Este artigo tem o objetivo de analisar os aspectos jurídicos relativos aos acordos de sócios nas sociedades uniprofissionais, demonstrando a importância desses instrumentos como forma de estabilização das relações jurídicas e de minoração de conflitos de interesse dentro da sociedade.
2.A Importância dos Acordos de Sócios nas Sociedades Uniprofissionais
É uma realidade que na ocasião da constituição de uma sociedade os sócios estão muito mais voltados para a organização administrativa, a estruturação de suas atividades e a busca de resultados do que para os aspectos de sua relação societária.
É bem verdade, porém, que com o crescimento da sociedade esse panorama se modifica e as questões societárias passam a ganhar cada vez mais a atenção dos sócios, sobretudo diante de divergências que irremediavelmente ocorrem nas sociedades.
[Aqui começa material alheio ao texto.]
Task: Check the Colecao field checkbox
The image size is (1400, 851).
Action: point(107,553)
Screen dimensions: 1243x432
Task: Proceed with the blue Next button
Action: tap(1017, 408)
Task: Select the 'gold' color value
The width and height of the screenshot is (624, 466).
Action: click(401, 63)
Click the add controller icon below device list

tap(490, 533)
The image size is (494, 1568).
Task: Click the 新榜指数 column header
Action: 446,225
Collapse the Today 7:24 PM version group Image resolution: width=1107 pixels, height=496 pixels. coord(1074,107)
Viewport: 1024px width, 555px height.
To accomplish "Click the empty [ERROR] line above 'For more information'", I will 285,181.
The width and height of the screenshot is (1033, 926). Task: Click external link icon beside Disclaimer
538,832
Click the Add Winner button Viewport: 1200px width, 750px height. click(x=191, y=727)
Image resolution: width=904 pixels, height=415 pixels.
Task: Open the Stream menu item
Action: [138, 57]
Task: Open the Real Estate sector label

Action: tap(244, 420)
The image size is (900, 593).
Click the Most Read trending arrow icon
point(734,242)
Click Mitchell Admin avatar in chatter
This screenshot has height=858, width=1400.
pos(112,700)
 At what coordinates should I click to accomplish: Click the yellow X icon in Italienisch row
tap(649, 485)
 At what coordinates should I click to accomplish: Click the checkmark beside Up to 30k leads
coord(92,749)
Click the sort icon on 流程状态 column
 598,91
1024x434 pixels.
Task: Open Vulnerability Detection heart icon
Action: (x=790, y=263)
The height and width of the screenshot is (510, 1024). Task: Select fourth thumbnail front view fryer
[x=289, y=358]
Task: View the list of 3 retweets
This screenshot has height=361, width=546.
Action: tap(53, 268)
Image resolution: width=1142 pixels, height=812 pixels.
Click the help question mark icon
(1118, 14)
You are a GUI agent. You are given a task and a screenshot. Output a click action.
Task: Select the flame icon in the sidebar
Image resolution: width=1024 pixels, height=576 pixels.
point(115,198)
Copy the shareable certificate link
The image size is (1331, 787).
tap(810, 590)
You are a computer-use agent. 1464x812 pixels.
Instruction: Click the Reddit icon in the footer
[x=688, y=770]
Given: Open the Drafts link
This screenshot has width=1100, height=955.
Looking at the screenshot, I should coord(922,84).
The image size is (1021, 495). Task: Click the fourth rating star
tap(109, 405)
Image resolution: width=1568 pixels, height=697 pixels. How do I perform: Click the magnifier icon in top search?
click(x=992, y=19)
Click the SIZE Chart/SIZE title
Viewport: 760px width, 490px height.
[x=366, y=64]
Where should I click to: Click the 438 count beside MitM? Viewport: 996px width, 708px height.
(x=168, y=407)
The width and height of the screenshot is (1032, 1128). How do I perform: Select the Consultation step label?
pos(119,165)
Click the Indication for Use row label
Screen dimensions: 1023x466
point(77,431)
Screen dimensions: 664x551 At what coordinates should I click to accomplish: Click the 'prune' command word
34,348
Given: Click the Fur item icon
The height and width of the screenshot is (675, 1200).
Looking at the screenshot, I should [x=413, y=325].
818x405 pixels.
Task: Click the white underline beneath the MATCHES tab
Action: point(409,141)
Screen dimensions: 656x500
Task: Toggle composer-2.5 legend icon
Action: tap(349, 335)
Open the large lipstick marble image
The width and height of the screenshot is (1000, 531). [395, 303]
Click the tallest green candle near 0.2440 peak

Essa conjuntura é ainda mais complexa quando se trata de sociedades uniprofissionais, que são sociedades formadas por profissionais liberais com mesma habilitação profissional e cujos serviços se distinguem pelo trabalho pessoal dos sócios. Isto porque o principal patrimônio dessas sociedades é o trabalho de seus sócios e sua sobrevivência depende, portanto, da manutenção dessa força laboral.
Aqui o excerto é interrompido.